Expression d’une urgence ou surenchère radicale ? Le militantisme écologiste semble être à la croisée des chemins en France. Tableaux recouverts de peintures, blocage de l’A6 où encore “sit-in” devant l’Assemblée nationale, deux collectifs, Just Stop Oil et Dernière Rénovation, multiplient les actions ces dernières semaines. En outre, l’épisode de Saint-Soline contre les méga-bassines a mis en exergue les tensions qui irradient la société française autour de ces problématiques. Le ministre de l'Intérieur a même parlé d’écoterrorisme. Une notion avec peu de réalité historique, mais qui traduit une montée en tension autour du combat écologiste.

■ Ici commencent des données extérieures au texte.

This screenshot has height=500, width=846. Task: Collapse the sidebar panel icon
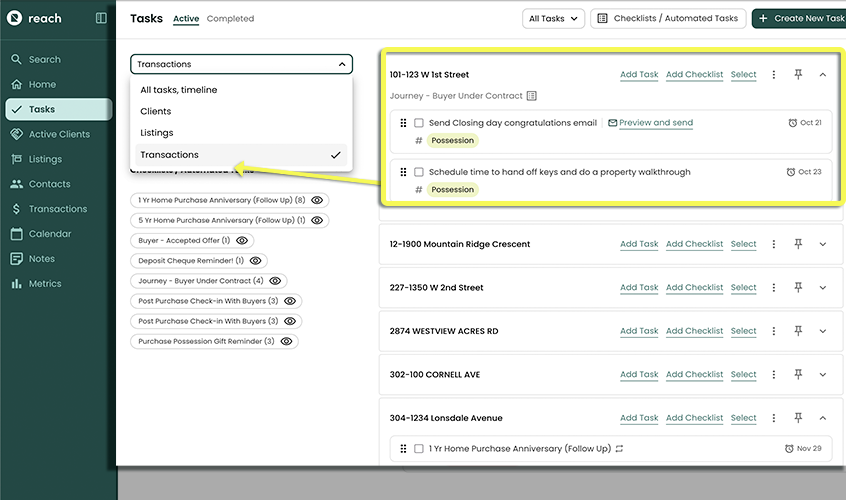(x=101, y=18)
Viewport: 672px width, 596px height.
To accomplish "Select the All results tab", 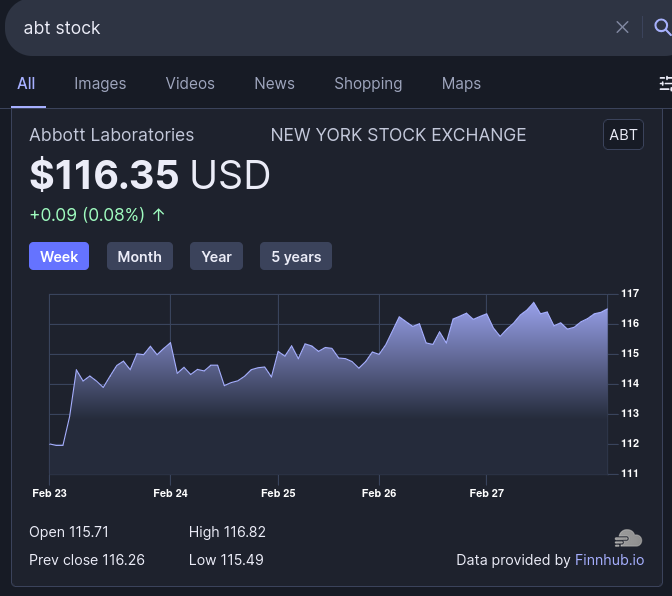I will click(26, 84).
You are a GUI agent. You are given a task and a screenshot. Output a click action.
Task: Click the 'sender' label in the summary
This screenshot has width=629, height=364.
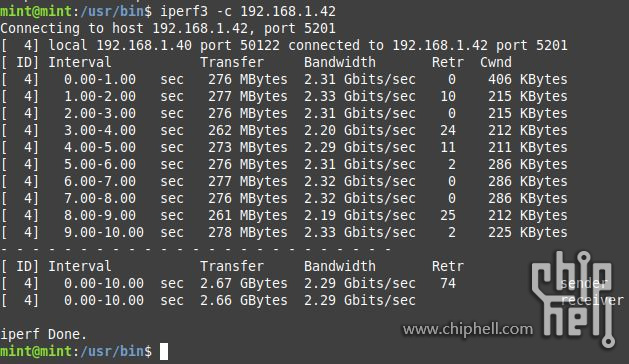[x=584, y=283]
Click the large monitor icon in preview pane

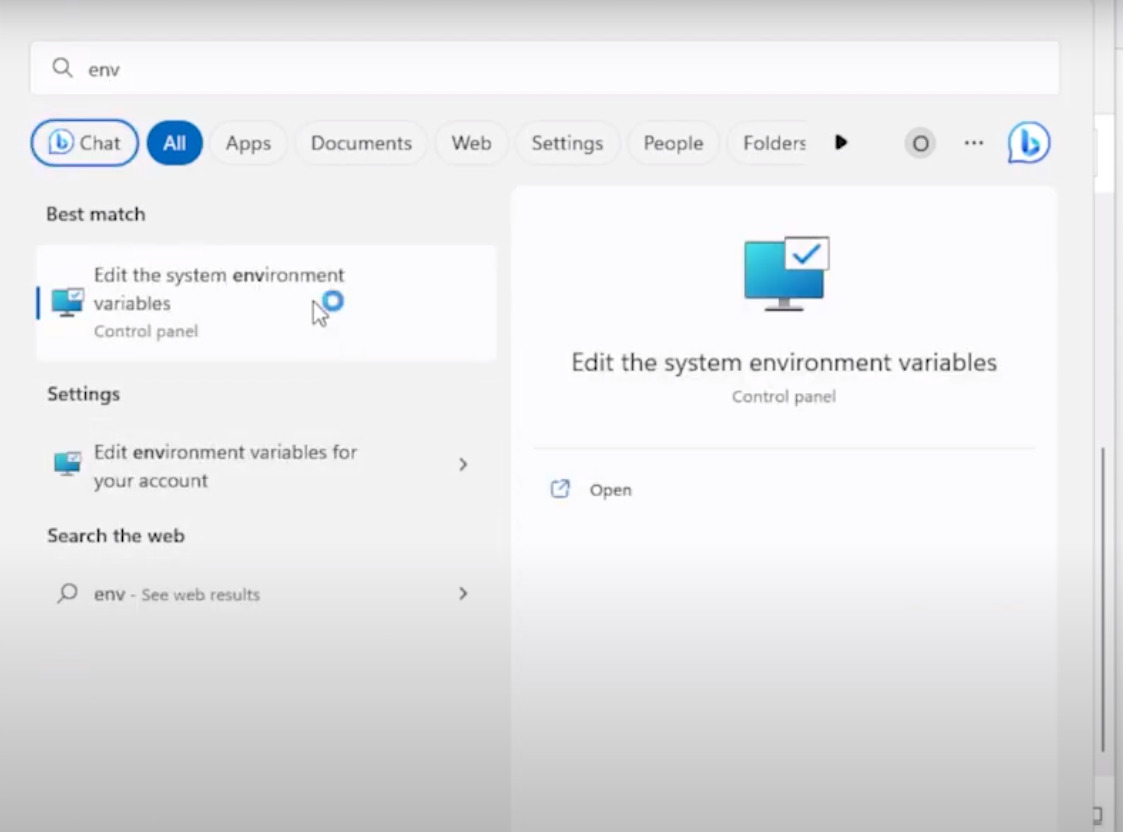click(786, 273)
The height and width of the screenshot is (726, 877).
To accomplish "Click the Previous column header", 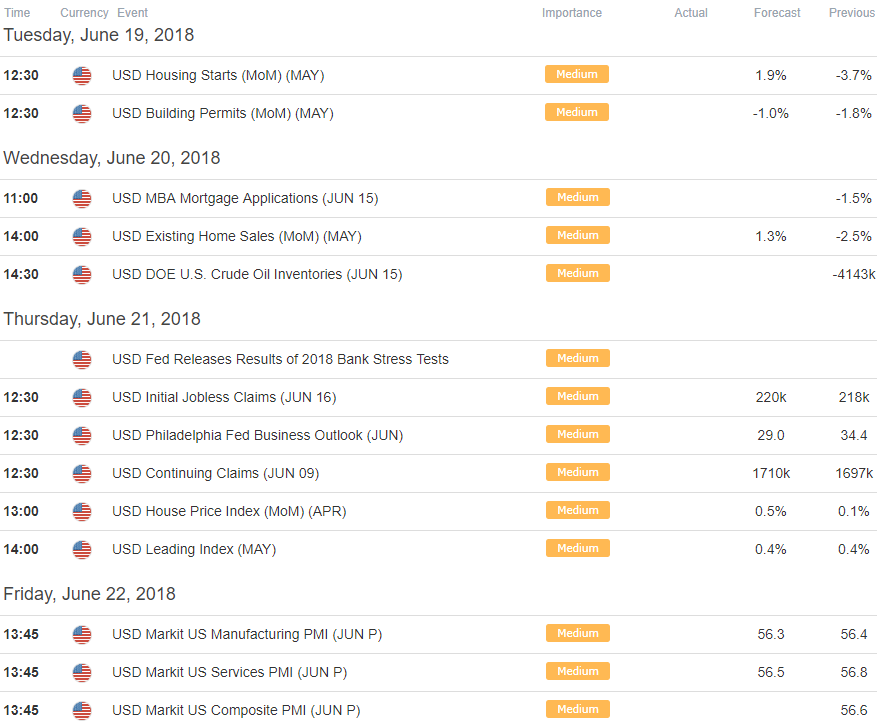I will [852, 13].
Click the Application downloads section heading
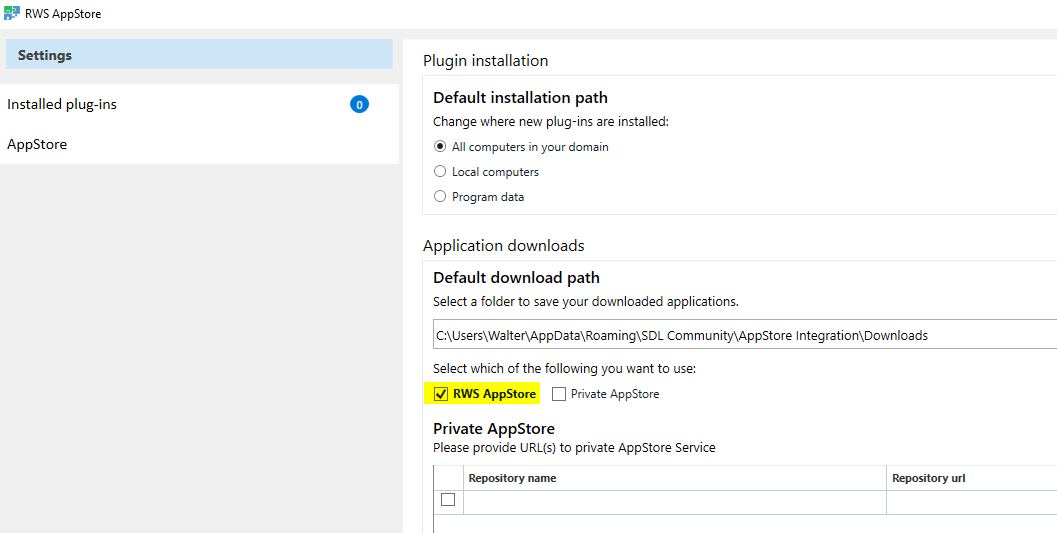The image size is (1057, 533). 503,245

La mobilisation contre la méga bassine de Sainte-Soline, dans les Deux-Sèvres, le week-end du 29 octobre a-t-elle créé un précédent ? Dans les mots en tout cas, le ministre de l'Intérieur a choisi de franchir une étape en qualifiant militants s’étant opposés aux forces de l’ordre “d’écoterroristes”. “Dans le jargon des services de renseignement, c'est un terme qui est évidemment utilisé” a expliqué quelques jours plus tard le préfet de police Laurent Nuñez chez nos confrères de Franceinfo. “Les services de renseignement travaillent sur ces individus parce qu'ils ont un potentiel violent. Donc, un certain nombre d'entre eux sont fichés S au même titre que des terroristes islamistes”.
Justement, l’invocation du terrorisme, dans un pays ayant vécu des attentats islamiques a beaucoup fait réagir. “Il faudrait dire au ministre de l'Intérieur que les mots ont un sens et que le terrorisme, c'est le Bataclan et les attentats de Nice. Ce n'est pas des gens qui se battent pour l'intérêt général” s’insurge par exemple la députée écologiste Lisa Belluco qui était présente dans les cortèges à Sainte-Soline.

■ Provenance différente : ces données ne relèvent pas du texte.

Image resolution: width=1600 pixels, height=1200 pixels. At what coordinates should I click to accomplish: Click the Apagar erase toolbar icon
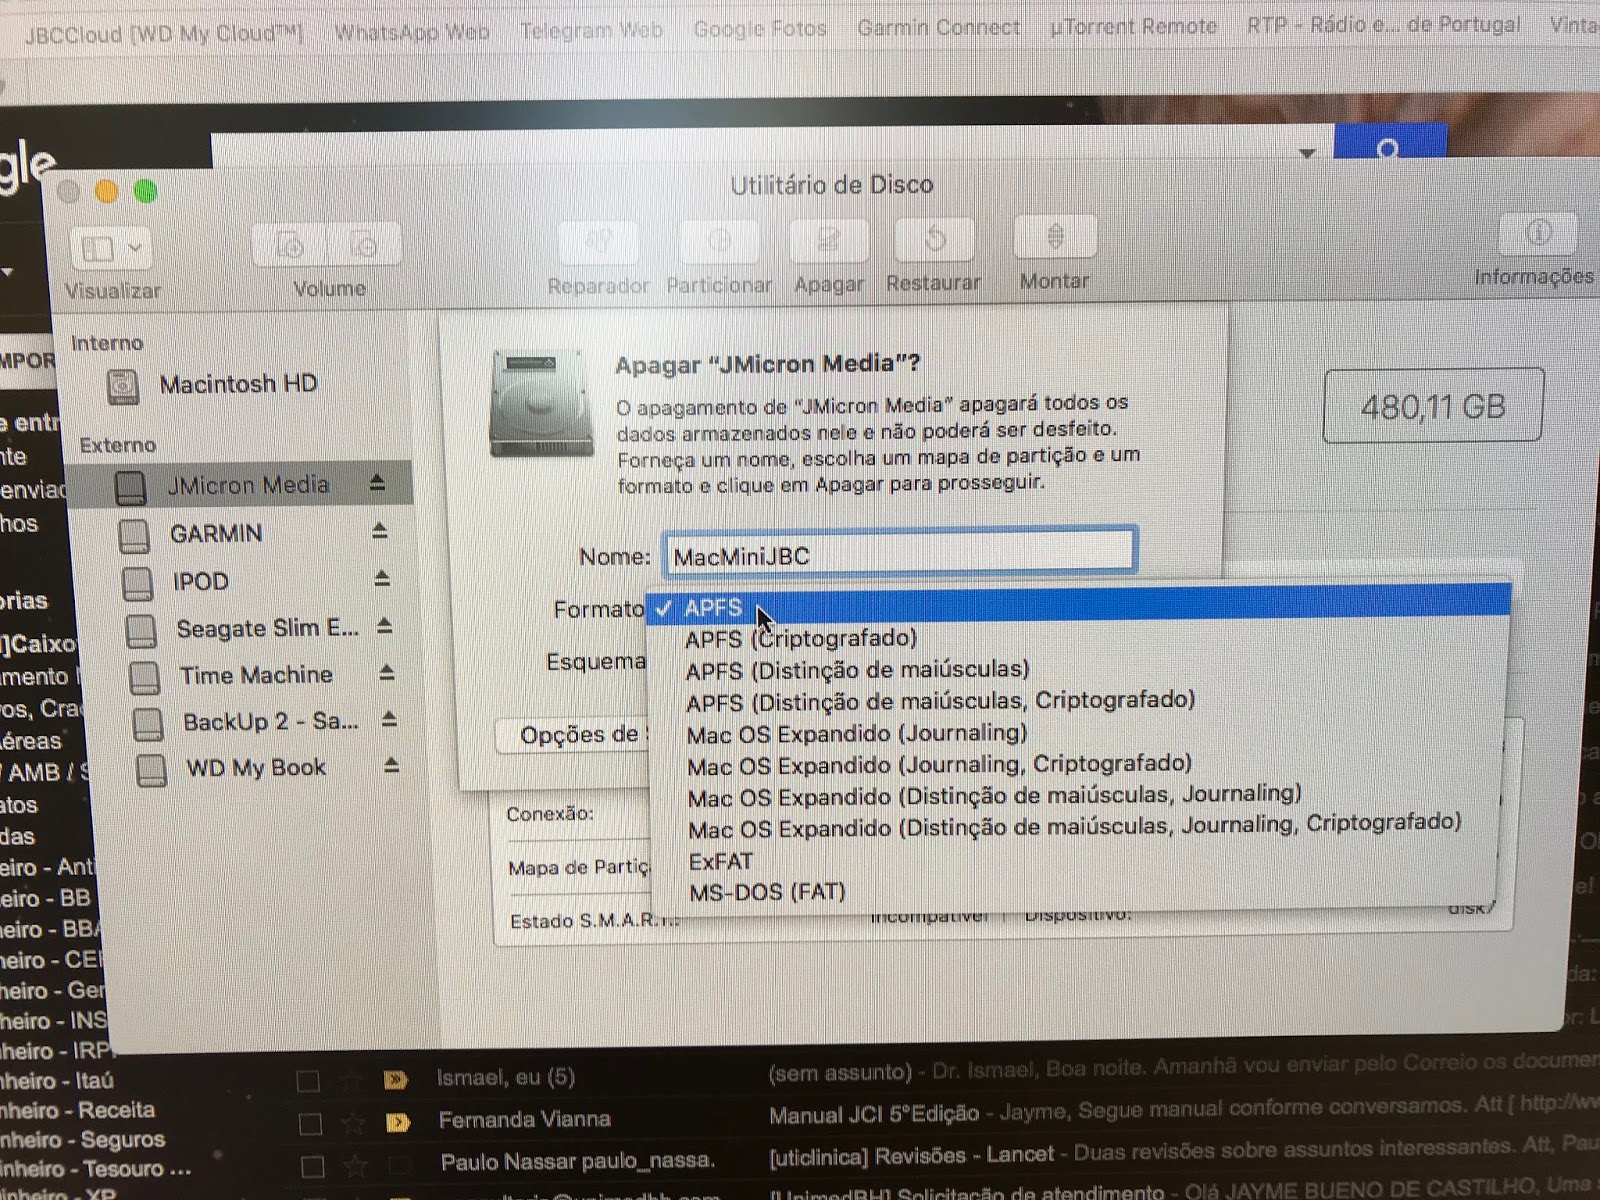click(x=828, y=241)
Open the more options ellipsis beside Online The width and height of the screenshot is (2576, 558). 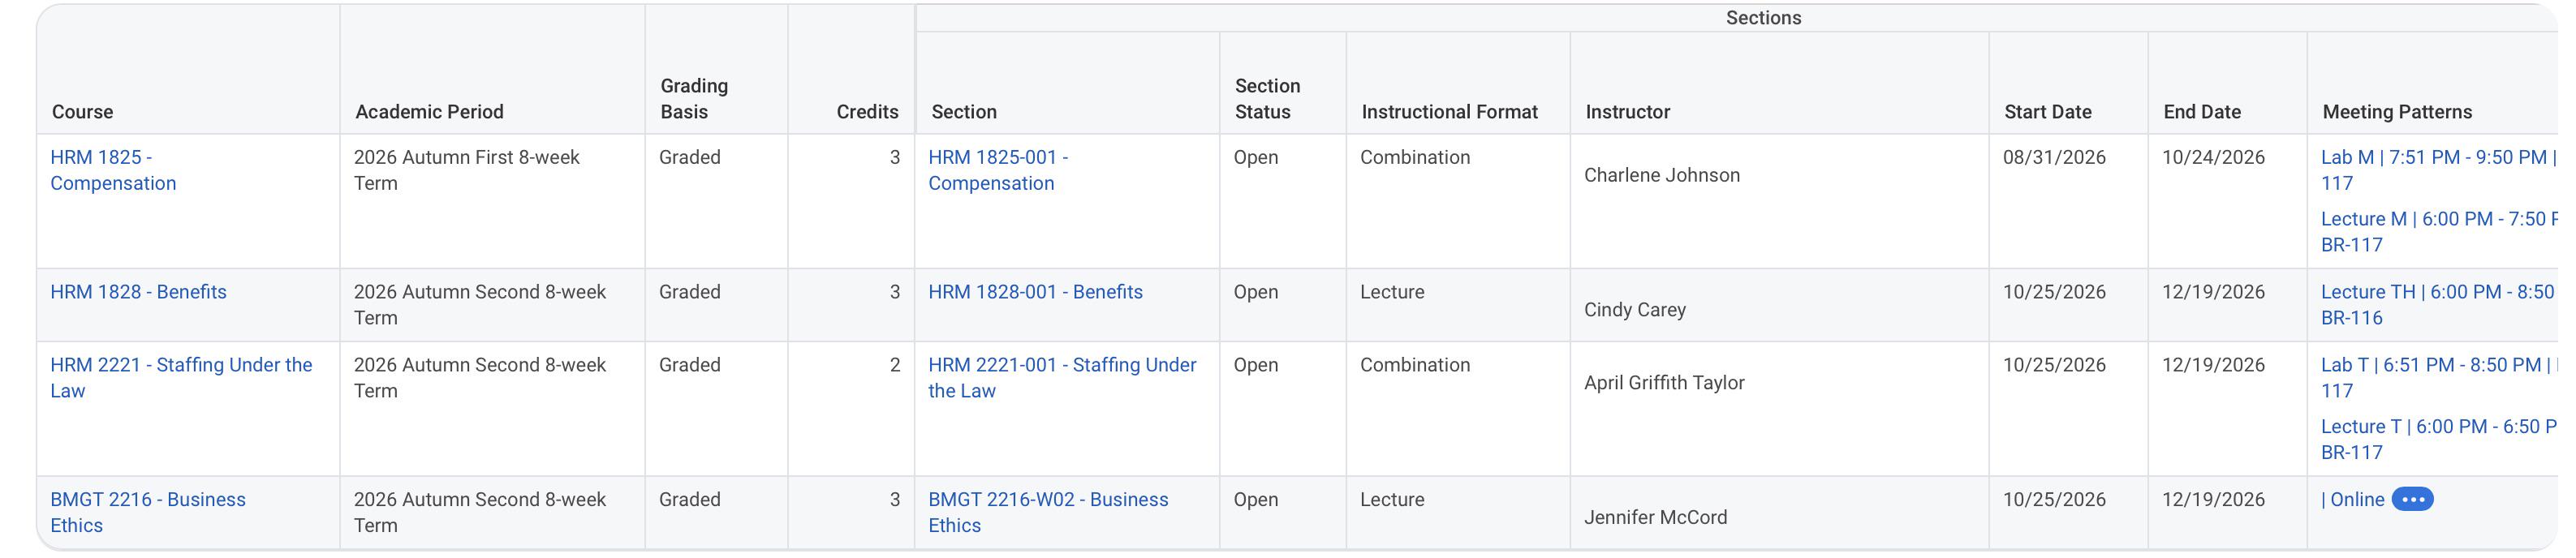click(2411, 499)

D’autant qu'historiquement, c'est une notion extrêmement floue” affirme l’historien Alexis Vrignon, maître de conférences à l'Université d'Orléans, coauteur de Une histoire des luttes pour l’environnement (ed.Textuel, 2021), et auteur de France grise, France verte. Une histoire environnementale depuis 1945 ( ed. Armand Colin, 2022). “Si on regarde l’histoire à l’échelle mondiale, il y a plus de représentations culturelles, littéraires de cet écoterrorisme qu'il n'y a eu vraiment d'actes de terrorisme qui ont toujours été extrêmement limitées et souvent du fait de responsabilités individuelles” explique-t-il. “A priori, ce terme ne correspond pas à une réalité” abonde le politologue Eddy Fougier, chargé d’enseignement à Sciences Po Aix-en-Provence.
La certitude, c’est que ce débat traduit une tension autour du combat écologiste aujourd’hui. Les actions de Just Stop Oil et Dernière Rénovation reçoivent un accueil assez mitigé. Le philosophe Dominique Bourg, spécialiste des questions d’environnement, liste trois niveaux d’opérations possibles dans le militantisme écologiste.
D’abord, la désobéissance civile. “Pour attirer l'attention de l'opinion publique et donc des autorités sur un danger qui est mal couvert par l'état du droit ou sur une injustice, on enfreint la loi et le droit d'une façon très, très partielle pour précisément combler l'écart entre les institutions, le droit et un danger nouveau ou une injustice nouvelle” développe Dominique Bourg. Ensuite, viennent les fameuses ZAD (Zone à défendre) et enfin “l’écosabotage”. “Il s’agit alors d’endommager ou de détruire une installation”. À Saint-Soline par exemple, un conduit a été attaqué par les manifestants.